Top 5 Reasons to Brew Beer in Small Batches
Lower cost
You probably have most of what you need to support small-batch brewing already in your kitchen – a few large (roughly two gallon) pots with lids, a large stirring spoon and a strainer are items that immediately come to mind. If you need to purchase this equipment, it will likely be less expensive than an electric, all-in-one system or a non-electric three-pot setup with a five-gallon capacity. With a small-batch setup you can also get by without having certain equipment that would be needed for a larger system. For example, a wort chiller is optional for small-batch brewing because the pot used for boiling wort is small enough to fit in an ice bath in your sink. You will likely need to invest in some equipment to support fermentation and typically the smaller the fermentation vessel, the lower its cost will be.
Less Space Needed
A small-batch brewing setup is very compact. You can easily brew a single gallon-sized batch of beer and take up no more space than you would if you were making a pot of chicken soup. There are lots of times I prefer to brew outdoors but I also experience all four seasons where I live and there are times where I would much rather brew indoors. My small single-gallon setup is perfectly suited to brewing indoors. I can’t say the same about my five-gallon electric system, at least not in my kitchen. And because the equipment I use is appropriately ‘kitchen sized’ it is easy to properly clean and sanitize in my kitchen sink. I can also easily find places to stash gallon-sized carboys during fermentation – I have a small utility closet that will keep a constant room temperature and I also can fit a gallon-sized carboy in the back of my refrigerator if I want to lager something. I even have a single-gallon sized keg that fits in the door of my refrigerator so I can enjoy my homebrew on draft. I would not be able to fit a five-gallon keg in my main refrigerator. The same holds true for bottling as I can also fit a few bottles of my homebrew in my refrigerator but I’d have a hard time keeping cold all the bottles that a five-gallon batch will yield.
More Frequent Brewing
When you only brew one gallon at a time, naturally you go through a finished batch of beer much faster. As the primary drinker of beer in my house, this is fine with me since it takes me a long time to finish a five-gallon batch of beer. The best part about going through beer quickly is that it forces me to brew more frequently, which to me is the fun part, plus that allowed me to gain hands-on brewing experience quickly across a wide range of styles.
Experimentation
Single-gallon sized batches are perfect for experimentation. If I am working on a new recipe I will always brew a single-gallon of it before I scale it up to a five-gallon size. I can also experiment with brewing many different styles and if I brew something that I don’t like or if something goes awry during the brewing or fermentation process, at the end of the day, a gallon of beer is not too much beer to dispose of.
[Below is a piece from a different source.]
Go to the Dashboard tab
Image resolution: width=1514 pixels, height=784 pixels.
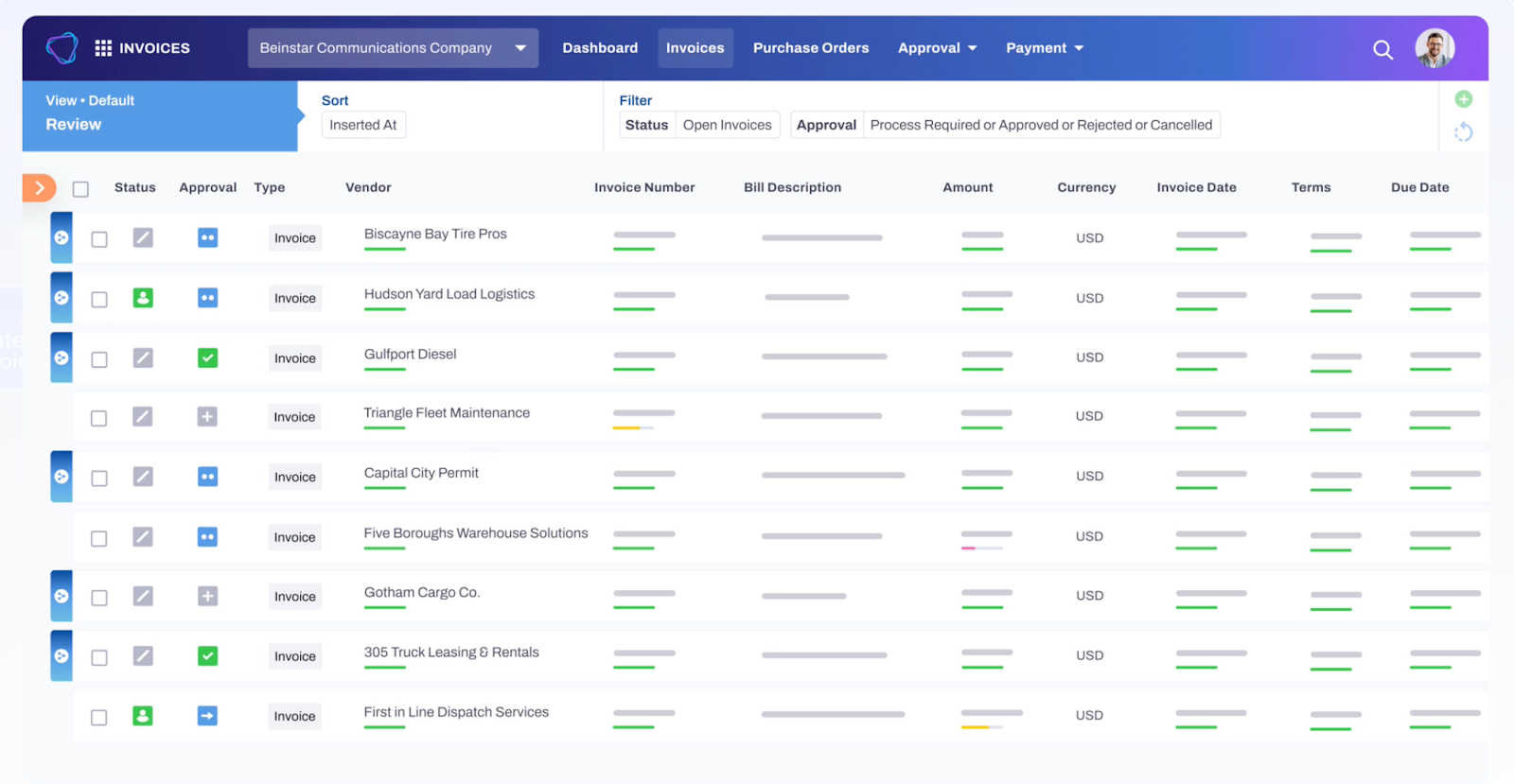coord(600,48)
Quicker Brew and Packaging Days
In my experience, small-batch brew days are much faster than larger-batch brew days because the strike water heats up faster, it takes less time to bring wort to a boil and it also takes less time to cool down the wort after boiling. Cleaning up after a small-batch brew day also takes far less time than a larger batch because all the equipment is appropriately sized for a kitchen sink and can be cleaned quickly without following a clean-in-place protocol that adds more time for heating the washing and rinsing water. It also takes a lot less time to fill a small keg than a larger one. An even greater benefit is the time saved on a small-batch bottling day where you only need to clean, fill and cap eight bottles of beer vs. 40-45 bottles for a five-gallon batch.
Certainly there are some disadvantages to brewing in one-gallon sized batches when compared to a large batch:
You’ll lose out on some economies of scale on a small-batch brew day. For not that much additional time and effort you could brew five times as much beer.
It becomes harder to share your delicious beer with your friends when you have less of them. Beer, not friends, that is.
It’s harder to justify taking samples of your beer for gravity readings when you’re only working with one gallon of beer.
When you make something great, you may be bummed when you run out of it. That’s true for all beer but is especially true when you only have a gallon of it.
For me, the pros of small-batch brewing far outweigh the cons. While there will always be a time and place for larger batch brewing, my heart is with small-batch brewing.